Data excerpts:
━━━━━━━━
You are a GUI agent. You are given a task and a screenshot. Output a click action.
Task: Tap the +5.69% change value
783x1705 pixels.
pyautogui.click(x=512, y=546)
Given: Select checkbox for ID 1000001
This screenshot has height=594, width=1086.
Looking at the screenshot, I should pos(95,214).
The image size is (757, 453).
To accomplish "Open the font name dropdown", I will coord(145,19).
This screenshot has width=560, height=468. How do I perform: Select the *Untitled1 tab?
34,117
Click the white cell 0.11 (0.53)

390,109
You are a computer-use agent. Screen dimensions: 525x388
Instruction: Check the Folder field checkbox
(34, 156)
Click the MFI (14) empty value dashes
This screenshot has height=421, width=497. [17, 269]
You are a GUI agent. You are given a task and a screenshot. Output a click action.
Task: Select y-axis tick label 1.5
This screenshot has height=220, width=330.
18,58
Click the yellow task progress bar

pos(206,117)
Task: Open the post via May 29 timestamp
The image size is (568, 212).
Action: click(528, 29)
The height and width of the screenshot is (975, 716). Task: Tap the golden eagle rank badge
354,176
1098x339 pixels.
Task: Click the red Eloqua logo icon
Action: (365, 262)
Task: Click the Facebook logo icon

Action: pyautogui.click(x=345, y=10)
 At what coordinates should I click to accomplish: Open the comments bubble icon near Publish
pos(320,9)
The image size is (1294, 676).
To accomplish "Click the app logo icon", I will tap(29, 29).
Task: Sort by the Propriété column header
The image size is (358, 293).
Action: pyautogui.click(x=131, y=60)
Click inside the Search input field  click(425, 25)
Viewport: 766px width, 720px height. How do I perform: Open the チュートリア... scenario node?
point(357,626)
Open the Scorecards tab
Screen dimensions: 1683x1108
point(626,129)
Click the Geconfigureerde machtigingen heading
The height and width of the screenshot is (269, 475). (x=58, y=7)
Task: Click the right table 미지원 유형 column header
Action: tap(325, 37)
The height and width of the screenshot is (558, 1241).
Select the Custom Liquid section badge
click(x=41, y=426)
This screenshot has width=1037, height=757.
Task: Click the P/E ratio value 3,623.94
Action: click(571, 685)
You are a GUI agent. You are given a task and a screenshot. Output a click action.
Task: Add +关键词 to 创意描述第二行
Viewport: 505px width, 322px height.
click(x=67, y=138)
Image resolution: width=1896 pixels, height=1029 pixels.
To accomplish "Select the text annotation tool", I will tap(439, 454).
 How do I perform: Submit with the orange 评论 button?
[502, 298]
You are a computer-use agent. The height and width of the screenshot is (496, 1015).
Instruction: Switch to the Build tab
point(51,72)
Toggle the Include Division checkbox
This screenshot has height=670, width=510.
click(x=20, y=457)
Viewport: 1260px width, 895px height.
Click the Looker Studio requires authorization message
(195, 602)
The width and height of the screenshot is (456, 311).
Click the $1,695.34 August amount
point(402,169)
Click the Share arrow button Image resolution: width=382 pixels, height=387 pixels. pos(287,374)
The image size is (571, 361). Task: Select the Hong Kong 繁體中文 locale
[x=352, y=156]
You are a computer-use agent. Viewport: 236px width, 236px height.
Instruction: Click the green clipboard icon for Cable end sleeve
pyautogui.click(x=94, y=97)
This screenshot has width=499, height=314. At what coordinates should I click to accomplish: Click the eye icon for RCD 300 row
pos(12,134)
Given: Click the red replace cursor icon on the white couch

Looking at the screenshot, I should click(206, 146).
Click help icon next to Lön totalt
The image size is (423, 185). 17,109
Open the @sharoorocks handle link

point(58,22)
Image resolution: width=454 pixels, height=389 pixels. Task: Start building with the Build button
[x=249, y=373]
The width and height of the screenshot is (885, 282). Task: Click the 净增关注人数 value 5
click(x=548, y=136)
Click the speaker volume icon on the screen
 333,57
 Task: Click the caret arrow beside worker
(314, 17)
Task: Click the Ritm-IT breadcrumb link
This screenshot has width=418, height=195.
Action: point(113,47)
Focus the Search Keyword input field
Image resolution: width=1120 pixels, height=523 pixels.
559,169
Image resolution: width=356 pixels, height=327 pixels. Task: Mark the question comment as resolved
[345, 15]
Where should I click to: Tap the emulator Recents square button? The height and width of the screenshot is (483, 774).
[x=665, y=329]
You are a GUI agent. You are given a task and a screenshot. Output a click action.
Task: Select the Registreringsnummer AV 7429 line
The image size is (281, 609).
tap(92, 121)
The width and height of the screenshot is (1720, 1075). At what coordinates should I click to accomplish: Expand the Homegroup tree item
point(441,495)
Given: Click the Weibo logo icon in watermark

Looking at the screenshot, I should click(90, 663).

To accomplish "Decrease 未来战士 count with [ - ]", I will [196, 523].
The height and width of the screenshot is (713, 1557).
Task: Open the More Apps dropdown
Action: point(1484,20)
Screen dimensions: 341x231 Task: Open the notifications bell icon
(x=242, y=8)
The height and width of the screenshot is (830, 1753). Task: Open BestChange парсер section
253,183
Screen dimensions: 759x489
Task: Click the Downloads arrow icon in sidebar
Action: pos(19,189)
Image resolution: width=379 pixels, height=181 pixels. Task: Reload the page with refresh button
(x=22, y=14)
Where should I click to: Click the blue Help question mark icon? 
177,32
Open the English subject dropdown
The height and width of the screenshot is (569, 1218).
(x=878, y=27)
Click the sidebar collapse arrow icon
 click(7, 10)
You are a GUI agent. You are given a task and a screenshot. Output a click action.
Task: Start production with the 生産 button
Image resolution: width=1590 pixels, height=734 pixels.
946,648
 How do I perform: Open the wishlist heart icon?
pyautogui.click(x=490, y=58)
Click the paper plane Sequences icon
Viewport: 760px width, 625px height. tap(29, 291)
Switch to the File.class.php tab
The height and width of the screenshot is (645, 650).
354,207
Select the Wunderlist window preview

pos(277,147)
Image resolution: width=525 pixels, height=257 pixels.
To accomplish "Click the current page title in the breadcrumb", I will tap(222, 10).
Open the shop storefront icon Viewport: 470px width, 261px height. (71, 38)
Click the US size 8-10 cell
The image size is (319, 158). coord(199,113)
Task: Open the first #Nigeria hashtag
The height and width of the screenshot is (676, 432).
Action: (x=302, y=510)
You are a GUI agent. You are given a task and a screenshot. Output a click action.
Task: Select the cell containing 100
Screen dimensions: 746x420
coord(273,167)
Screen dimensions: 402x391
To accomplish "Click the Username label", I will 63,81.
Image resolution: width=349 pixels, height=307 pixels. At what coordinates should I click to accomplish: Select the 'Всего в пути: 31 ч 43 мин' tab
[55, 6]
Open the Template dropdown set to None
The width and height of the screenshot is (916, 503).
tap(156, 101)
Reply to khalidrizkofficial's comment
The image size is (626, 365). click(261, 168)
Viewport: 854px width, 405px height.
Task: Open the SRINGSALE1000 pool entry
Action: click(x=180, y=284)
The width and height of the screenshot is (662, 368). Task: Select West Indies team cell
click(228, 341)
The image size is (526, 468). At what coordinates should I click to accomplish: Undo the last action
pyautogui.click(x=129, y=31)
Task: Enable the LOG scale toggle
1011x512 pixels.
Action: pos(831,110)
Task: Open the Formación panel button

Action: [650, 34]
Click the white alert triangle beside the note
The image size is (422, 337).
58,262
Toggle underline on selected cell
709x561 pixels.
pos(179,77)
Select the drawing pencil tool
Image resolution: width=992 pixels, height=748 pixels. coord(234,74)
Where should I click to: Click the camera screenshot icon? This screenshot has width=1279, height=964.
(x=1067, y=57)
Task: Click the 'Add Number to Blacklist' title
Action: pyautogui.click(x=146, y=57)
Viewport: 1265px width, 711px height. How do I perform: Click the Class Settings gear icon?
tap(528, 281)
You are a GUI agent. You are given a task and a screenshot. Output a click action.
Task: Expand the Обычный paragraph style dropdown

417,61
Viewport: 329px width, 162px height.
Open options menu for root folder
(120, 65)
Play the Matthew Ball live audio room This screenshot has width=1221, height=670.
━━━━━━━━
Filter the listing for the word "computer" and copy each line that has it.

You are a computer-use agent. Screen dimensions: 525x388
You are a computer-use agent. The height and width of the screenshot is (496, 1015).
You are a computer-use agent. Viewport: 236px width, 236px height.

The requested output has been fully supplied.